Published online May 28, 2020. doi: 10.4329/wjr.v12.i5.68
Peer-review started: February 28, 2020
First decision: April 25, 2020
Revised: May 8, 2020
Accepted: May 16, 2020
Article in press: May 16, 2020
Published online: May 28, 2020
Processing time: 89 Days and 1.8 Hours
Breast cancer is the most frequent cancer among females and also a leading cause of cancer related mortality worldwide. A multimodality treatment approach may be utilized for optimal management of patients with combinations of surgery, radiation therapy (RT) and systemic treatment. RT composes an integral part of breast conserving treatment, and is typically used after breast conserving surgery to improve local control. Recent years have witnessed significant improvements in the discipline of radiation oncology which allow for more focused and precise treatment delivery. Adaptive radiation therapy (ART) is among the most important RT techniques which may be utilized for redesigning of treatment plans to account for dynamic changes in tumor size and anatomy during the course of irradiation. In the context of breast cancer, ART may serve as an excellent tool for patients receiving breast irradiation followed by a sequential boost to the tumor bed. Primary benefits of ART include more precise boost localization and potential for improved normal tissue sparing with adapted boost target volumes particularly in the setting of seroma reduction during the course of irradiation. Herein, we provide a concise review of ART for breast cancer in light of the literature.

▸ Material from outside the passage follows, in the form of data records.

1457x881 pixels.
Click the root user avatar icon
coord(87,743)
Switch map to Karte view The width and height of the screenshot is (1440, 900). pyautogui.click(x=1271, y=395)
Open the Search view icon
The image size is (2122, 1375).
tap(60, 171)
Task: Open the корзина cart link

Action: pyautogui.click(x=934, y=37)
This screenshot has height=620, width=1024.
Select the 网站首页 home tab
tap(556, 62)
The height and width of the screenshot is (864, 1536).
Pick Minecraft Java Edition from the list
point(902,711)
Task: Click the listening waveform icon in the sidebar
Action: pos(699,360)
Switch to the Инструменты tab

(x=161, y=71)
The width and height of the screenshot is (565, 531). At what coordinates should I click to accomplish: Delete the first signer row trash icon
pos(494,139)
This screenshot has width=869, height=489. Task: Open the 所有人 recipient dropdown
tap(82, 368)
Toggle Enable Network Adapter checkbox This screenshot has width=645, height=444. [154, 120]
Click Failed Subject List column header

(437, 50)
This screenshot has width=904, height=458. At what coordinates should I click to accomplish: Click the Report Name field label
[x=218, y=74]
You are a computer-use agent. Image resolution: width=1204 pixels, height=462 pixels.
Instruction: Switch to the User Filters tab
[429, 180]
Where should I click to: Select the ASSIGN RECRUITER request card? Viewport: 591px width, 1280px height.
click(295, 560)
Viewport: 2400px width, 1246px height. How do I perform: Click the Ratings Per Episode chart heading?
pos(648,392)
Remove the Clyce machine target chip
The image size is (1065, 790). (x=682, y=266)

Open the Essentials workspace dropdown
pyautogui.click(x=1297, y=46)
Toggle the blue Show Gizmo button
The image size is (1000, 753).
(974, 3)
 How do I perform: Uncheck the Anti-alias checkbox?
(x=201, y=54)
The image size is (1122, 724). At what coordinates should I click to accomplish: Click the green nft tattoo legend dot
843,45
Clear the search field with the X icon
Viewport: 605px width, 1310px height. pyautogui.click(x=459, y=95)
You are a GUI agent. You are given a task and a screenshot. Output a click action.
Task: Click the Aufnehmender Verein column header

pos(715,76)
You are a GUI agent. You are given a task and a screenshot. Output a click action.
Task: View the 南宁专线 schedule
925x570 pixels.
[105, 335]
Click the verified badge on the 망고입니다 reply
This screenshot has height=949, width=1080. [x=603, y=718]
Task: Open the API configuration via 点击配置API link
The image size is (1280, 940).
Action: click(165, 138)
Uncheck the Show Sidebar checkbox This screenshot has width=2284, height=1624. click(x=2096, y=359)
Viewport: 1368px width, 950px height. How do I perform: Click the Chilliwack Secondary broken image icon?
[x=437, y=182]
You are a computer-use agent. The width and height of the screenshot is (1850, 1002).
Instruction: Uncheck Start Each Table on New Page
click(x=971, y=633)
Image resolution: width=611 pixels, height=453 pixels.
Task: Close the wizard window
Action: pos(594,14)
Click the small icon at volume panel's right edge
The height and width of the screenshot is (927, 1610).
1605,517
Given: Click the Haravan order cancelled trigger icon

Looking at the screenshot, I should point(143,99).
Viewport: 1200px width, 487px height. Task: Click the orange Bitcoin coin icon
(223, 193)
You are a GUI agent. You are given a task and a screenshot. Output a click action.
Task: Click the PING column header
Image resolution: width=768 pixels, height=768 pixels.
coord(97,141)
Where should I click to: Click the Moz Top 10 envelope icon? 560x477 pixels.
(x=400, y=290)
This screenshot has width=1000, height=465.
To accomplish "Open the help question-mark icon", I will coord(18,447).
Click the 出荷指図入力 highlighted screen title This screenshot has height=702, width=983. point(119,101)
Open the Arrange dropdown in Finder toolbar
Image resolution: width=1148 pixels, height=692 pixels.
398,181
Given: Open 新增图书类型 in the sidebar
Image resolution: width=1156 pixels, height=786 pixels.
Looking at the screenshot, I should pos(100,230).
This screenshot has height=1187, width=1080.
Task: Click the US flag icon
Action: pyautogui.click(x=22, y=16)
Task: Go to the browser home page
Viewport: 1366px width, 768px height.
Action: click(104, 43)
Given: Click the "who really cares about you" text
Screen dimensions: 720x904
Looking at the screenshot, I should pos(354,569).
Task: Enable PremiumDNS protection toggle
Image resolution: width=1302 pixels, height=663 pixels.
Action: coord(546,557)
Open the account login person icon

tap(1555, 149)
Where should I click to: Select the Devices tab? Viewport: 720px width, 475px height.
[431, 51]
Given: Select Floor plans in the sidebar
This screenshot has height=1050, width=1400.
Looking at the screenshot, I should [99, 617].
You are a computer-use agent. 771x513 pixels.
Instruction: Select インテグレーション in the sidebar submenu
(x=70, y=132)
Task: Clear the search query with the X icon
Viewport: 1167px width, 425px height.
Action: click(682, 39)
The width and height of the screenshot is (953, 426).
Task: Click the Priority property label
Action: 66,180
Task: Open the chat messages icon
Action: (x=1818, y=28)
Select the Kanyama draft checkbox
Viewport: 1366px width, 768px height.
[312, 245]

Core tip: Adaptive radiation therapy (ART) refers to redesigning of treatment plans with respect to dynamic changes in tumor size and anatomy during the course of irradiation. There have been several applications of ART for a variety of cancers. In the context of breast cancer, ART may serve as an excellent tool for patients receiving breast irradiation followed by a sequential boost to the tumor bed. Primary benefits of ART include more precise boost localization and potential for improved normal tissue sparing with adapted boost target volumes particularly in the setting of seroma reduction during the course of irradiation.